Un délai de carence de 4 ans s’applique après la revente avant de pouvoir prétendre à un nouveau PTZ+. Autrement dit, si on revend en 2025, on ne sera éligible au PTZ+ qu’à partir de 2029, à condition de remplir à nouveau les critères de primo-accédant (ne pas avoir été propriétaire de sa résidence principale pendant les deux années précédant la demande).
Double contrainte pour les jeunes ménages
Ce mécanisme crée une situation paradoxale. Un couple qui achète avec un PTZ en 2024, revend pour cause de mutation en 2027, puis souhaite racheter en 2028 se heurte à deux obstacles :
- Le délai de carence de 4 ans bloque l’accès au PTZ+ jusqu’en 2031.
- La condition de primo-accédant impose de ne pas avoir été propriétaire sur les deux dernières années, ce qui exclut toute personne ayant revendu récemment.
- Le transfert du PTZ initial vers le nouveau bien aurait pu éviter ce problème, mais les refus bancaires renforcés rendent cette option aléatoire.
Avant de mettre en vente, on a donc intérêt à simuler l’impact de la revente sur l’éligibilité future au PTZ+ avec un courtier ou directement auprès de sa banque.

Séparation et transfert partiel du PTZ au co-emprunteur
Une évolution récente autorise le transfert partiel du PTZ vers un co-emprunteur restant occupant. Cette mesure vise les séparations amiables hors divorce : si l’un des deux co-emprunteurs quitte le logement mais que l’autre continue à y résider comme résidence principale, le PTZ peut être maintenu sur la part du co-emprunteur restant.
Attention, cette possibilité ne s’applique pas aux ventes totales. Elle concerne uniquement les rachats de soulte dans le cadre d’une séparation. La banque doit valider la capacité de remboursement du co-emprunteur restant seul, ce qui implique une nouvelle étude de solvabilité.

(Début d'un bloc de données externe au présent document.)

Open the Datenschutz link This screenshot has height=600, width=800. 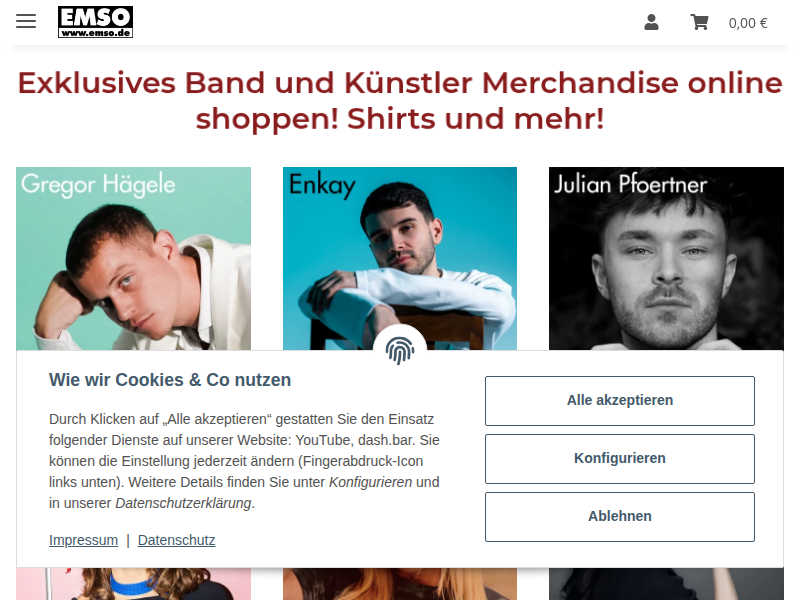point(177,540)
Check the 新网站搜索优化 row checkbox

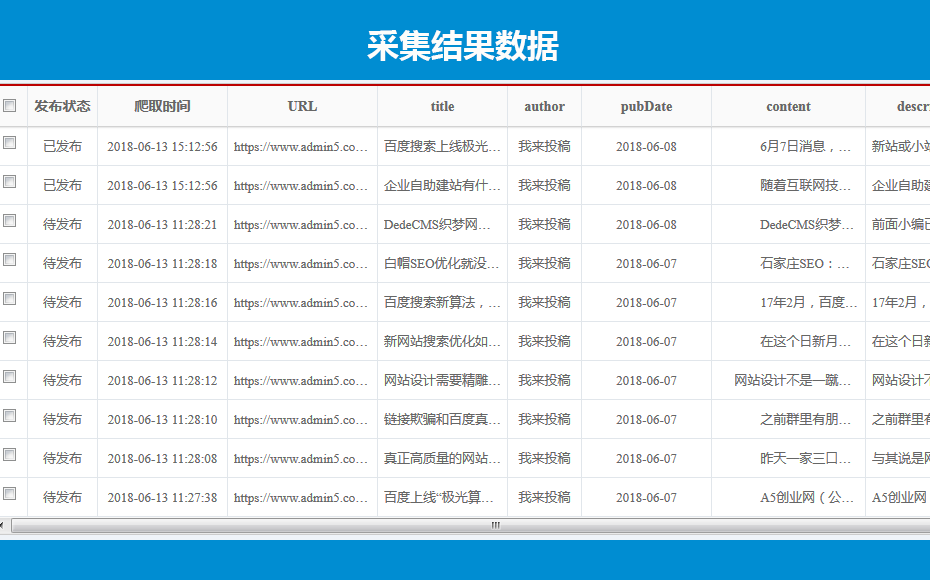click(x=12, y=341)
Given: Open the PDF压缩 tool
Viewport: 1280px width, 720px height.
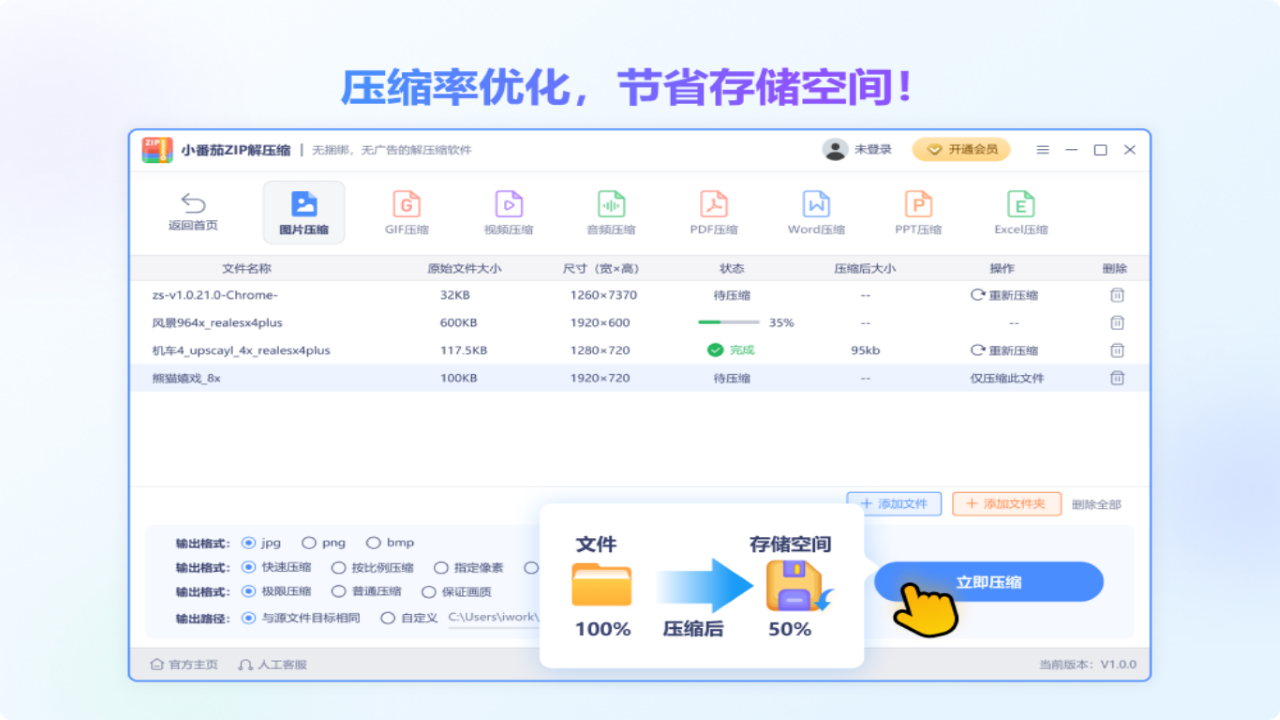Looking at the screenshot, I should [714, 211].
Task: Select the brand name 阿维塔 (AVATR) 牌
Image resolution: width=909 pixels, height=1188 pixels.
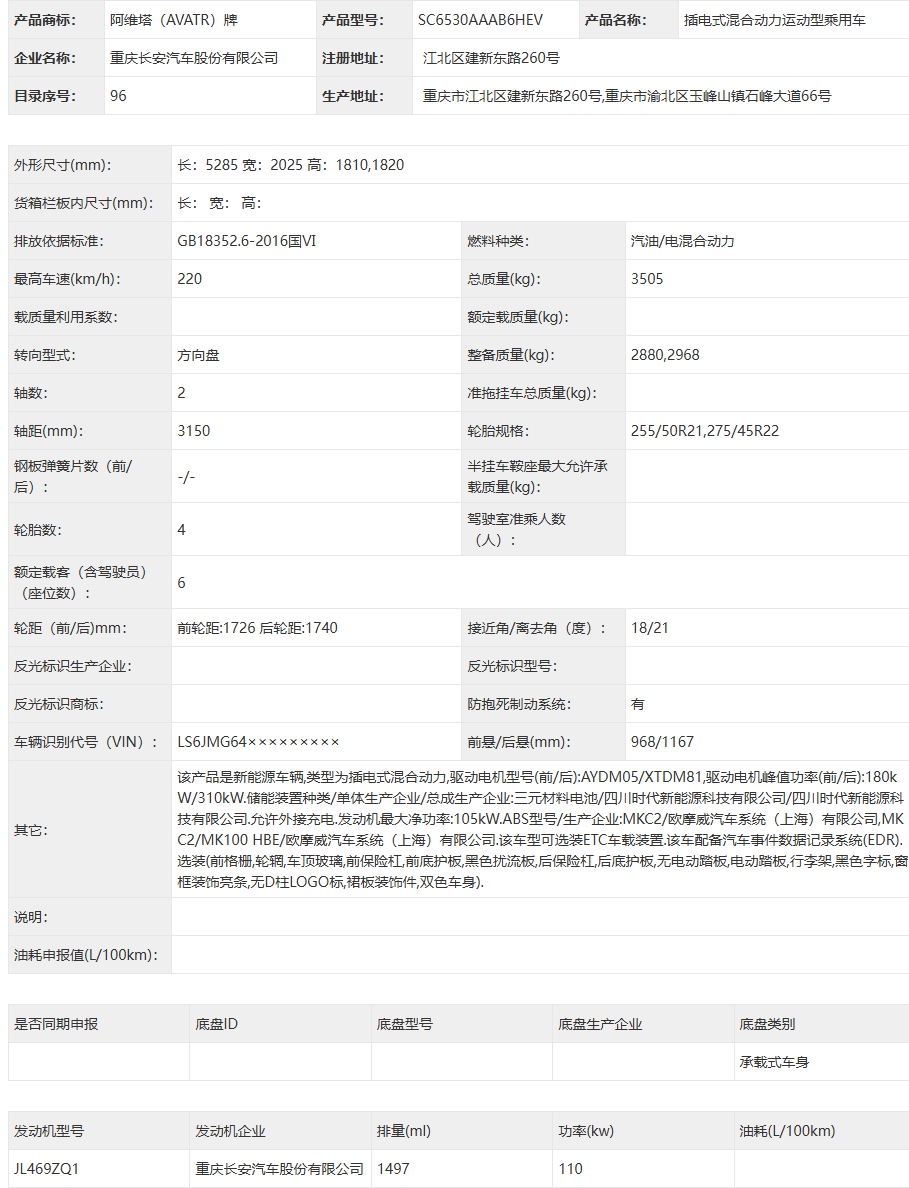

La revente d’un bien financé par un PTZ n’est pas un simple arbitrage financier. Entre l’allongement de la durée d’occupation, les contrôles fiscaux renforcés et le délai de carence pour un futur PTZ+, chaque décision de vente mérite d’être préparée avec le notaire et la banque prêteuse plusieurs mois avant la mise sur le marché.